[Data entries]
Content starts

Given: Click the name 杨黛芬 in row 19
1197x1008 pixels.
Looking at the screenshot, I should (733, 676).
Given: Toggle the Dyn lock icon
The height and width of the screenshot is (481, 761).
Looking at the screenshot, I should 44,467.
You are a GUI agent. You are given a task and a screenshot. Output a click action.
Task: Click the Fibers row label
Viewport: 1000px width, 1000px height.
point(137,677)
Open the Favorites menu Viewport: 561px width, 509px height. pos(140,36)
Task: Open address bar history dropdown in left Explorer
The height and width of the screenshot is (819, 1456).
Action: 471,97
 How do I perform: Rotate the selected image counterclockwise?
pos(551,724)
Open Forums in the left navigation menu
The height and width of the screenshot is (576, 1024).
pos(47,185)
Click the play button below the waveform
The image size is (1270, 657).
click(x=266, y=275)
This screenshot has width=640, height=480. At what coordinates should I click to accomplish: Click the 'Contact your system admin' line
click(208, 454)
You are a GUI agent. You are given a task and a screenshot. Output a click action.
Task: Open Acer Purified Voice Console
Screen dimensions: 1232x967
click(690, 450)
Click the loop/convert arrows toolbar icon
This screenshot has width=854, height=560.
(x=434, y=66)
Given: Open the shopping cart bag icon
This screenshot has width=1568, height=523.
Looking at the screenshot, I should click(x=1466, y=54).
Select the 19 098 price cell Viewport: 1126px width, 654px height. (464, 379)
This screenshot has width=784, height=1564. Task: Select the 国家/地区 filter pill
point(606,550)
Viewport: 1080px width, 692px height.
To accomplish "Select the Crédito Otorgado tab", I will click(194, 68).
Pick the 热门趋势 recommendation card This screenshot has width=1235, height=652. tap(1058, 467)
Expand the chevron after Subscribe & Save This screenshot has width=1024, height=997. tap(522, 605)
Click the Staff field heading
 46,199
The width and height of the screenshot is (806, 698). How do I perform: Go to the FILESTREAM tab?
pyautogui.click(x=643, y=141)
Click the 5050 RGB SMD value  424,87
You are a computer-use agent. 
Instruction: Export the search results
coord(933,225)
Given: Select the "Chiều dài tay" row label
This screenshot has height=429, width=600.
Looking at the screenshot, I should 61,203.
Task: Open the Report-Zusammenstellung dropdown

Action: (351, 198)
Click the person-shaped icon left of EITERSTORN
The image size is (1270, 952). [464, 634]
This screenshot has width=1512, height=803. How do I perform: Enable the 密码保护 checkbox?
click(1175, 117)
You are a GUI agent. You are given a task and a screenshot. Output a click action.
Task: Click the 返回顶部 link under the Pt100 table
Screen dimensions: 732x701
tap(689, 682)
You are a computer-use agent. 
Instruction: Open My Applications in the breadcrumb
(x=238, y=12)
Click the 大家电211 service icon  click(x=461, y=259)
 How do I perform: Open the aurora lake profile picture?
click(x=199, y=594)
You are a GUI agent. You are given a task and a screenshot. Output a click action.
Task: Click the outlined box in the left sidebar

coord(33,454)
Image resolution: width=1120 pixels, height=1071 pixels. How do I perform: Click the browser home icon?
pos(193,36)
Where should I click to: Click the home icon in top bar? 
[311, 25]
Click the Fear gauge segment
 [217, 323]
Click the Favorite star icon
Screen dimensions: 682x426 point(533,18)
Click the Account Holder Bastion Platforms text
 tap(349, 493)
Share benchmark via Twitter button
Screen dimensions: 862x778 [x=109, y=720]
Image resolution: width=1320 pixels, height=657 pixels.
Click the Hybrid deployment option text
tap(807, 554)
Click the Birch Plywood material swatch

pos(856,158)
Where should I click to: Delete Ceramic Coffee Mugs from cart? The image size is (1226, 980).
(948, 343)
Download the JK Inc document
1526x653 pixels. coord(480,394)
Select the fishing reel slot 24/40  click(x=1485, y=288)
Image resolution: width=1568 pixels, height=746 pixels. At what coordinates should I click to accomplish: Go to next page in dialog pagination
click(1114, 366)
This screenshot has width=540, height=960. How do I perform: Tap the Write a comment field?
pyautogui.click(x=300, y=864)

Content ends

Task prompt
How many of the lines above hold "label"? Answer with only the number.

Reply to the task
2